同時に彼女の金色の瞳が不気味に輝きだす。
「……」
「くっ」
無言で。
無心で。
二振りの刀を振るう刹奏ちゃん。
私の心を読む力を使っても何も言葉が聞こえてこない。
聞こえてくるのはテナ様の焦りの言葉のみ。
テナ様は刹奏ちゃんの二振りの刀を防ぐだけで手一杯のようだ。
「ぐっ……おのれおのれおのれっ。もう加減などせぬ、貴様は、塵も残さず消し去ってくれる!!」
テナ様は怒りに打ち震えた顔で刹奏ちゃんを見据えていた。
「……」
「刹奏ちゃんっ」
虚ろな目をした刹奏ちゃんに私は声をかける。
しかし何も反応が無い。
私の叫び声は届かない。
その間にもテナ様は呪言を唱え始める。
「祖たる原初の五精霊よ、我が神命に応えよ。そして我が力と成せ。
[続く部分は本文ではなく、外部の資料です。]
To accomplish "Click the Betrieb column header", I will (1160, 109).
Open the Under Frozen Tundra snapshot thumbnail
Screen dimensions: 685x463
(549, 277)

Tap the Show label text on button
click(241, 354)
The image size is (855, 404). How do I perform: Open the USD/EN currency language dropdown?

空の静寂打ち砕き、新たな理の下に力を示せっ!!!天地開闢!!!」
天が震え、地が揺れる。
先程の天地開闢とは比にならない威力。
しかし。
刹奏ちゃんは両刀をかざし剣閃を重ねていく。
「風斬……雷斬……我が前に力を示せ……」
その静かな言葉と共に二振りの刀が輝く。
同時に天地の揺れは収まり雷が逆にテナ様を襲う。
「く……ああああああああああああああっ」
雷撃を受けたテナ様はガクリと膝をつく。
テナ様が纏っていた光の輝きもいつの間にか消え去っている。
私はこの光景を震える手足でただただ見ていることしかできなかった。
「……」
その間にも刹奏ちゃんは無言でテナ様に近づいていく。
何か、何か声をかけなければ……。
でも私の声は声にならなくて。
刹奏ちゃん、止めてっ!!!
そう言葉にしたいのに。
乾いた口は空を切るばかり。
「……」
刹奏ちゃんの刀がテナ様の首にかかる。
「……フ……好きにするがいい」
テナ様のその言葉を合図に刹奏ちゃんの刀が振り下ろされる。
私は目を背けたその瞬間。
カキン。
金属と金属がかち合う音が響き渡る。
「やれやれ……。やはりこうなったか……」
ため息交じりの言葉が聞こえてくる。
刹奏ちゃんの方を見ると、そこには虹色に輝く刀を携えた永久さんが立っていた。
「刹奏よ。正気をしっかりと持て。……と言っても無理か」
「……」
刀を弾かれた刹奏ちゃんはもう片方に持った刀を永久さんに向けて走らせる。
「フン……全然なっちゃいないな。刹奏よ」
「……っ」
「まぁいいさ。このまま大人しくしてもらうっ!!」
永久さんが刀を振りかぶった瞬間、刹奏ちゃんは膝から崩れ落ちた。
「刹奏ちゃんっ」
「大丈夫だ、サクラ。気絶させただけだよ」
永久さんは普段の不愛想な言葉とは違い、優しい声音で私に声をかけてくれる。
そして。
「やれやれ……。貴様も面倒なことをしてくれたな。おかげで刹奏の力が覚醒してしまったぞ」
永久さんは虹色に輝く刀をテナ様に突き付けながらポツリと呟く。
「いったい何者なのだ、貴様らは……」
「フン……。通りすがりの元天使だよ……」
そう言って永久さんはテナ様から離れ始さんのもとへとやってくる。
「おい、サクラ。斬癒を使えるやつを早く連れてきてくれ。でなければ死んでしまうぞ」
「は、はい……」
私は自分のあまりの不甲斐なさに。
大切な人の力になれない自分の力の無さに。
涙をこらえることしかできなかった。